— BEGIN Extracted material —

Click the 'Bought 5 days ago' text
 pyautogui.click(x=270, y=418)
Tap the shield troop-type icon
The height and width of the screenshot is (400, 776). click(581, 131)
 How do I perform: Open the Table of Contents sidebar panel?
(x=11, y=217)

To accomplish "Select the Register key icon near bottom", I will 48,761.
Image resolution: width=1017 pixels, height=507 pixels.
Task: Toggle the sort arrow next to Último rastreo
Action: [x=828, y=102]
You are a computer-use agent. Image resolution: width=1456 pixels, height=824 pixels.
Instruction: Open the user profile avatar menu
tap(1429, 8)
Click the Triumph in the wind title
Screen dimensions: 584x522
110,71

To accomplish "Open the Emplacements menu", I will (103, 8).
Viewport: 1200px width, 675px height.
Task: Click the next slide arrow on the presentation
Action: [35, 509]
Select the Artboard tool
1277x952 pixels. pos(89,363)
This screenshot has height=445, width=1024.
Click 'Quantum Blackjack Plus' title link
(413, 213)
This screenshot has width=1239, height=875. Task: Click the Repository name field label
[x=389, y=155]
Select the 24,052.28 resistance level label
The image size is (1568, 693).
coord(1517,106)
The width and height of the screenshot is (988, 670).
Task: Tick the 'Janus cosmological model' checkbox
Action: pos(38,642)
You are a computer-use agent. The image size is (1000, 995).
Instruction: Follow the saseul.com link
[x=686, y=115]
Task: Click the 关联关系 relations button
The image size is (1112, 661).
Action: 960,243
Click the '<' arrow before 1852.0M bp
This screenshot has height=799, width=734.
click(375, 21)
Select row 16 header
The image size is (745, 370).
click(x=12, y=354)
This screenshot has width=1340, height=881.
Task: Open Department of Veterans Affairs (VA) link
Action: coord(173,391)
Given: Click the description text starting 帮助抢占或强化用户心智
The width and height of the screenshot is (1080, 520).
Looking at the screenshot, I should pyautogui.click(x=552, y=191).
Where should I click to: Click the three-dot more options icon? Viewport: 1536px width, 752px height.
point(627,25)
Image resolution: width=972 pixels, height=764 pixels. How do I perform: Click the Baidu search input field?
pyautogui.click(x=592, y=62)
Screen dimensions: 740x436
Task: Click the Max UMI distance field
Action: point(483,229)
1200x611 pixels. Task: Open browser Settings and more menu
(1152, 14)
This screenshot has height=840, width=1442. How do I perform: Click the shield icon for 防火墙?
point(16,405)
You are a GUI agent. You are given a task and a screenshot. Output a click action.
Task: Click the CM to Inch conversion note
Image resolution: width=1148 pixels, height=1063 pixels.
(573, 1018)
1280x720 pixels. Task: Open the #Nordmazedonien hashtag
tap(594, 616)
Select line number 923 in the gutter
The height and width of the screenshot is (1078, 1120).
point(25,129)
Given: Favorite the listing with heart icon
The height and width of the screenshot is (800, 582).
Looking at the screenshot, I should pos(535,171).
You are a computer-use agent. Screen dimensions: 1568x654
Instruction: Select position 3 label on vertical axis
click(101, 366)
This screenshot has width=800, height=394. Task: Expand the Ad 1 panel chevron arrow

— END Extracted material —

**The task**: State how many of the lines above contain the string "size", matching its case exactly. Give only the number.

**Finished exercise**: 4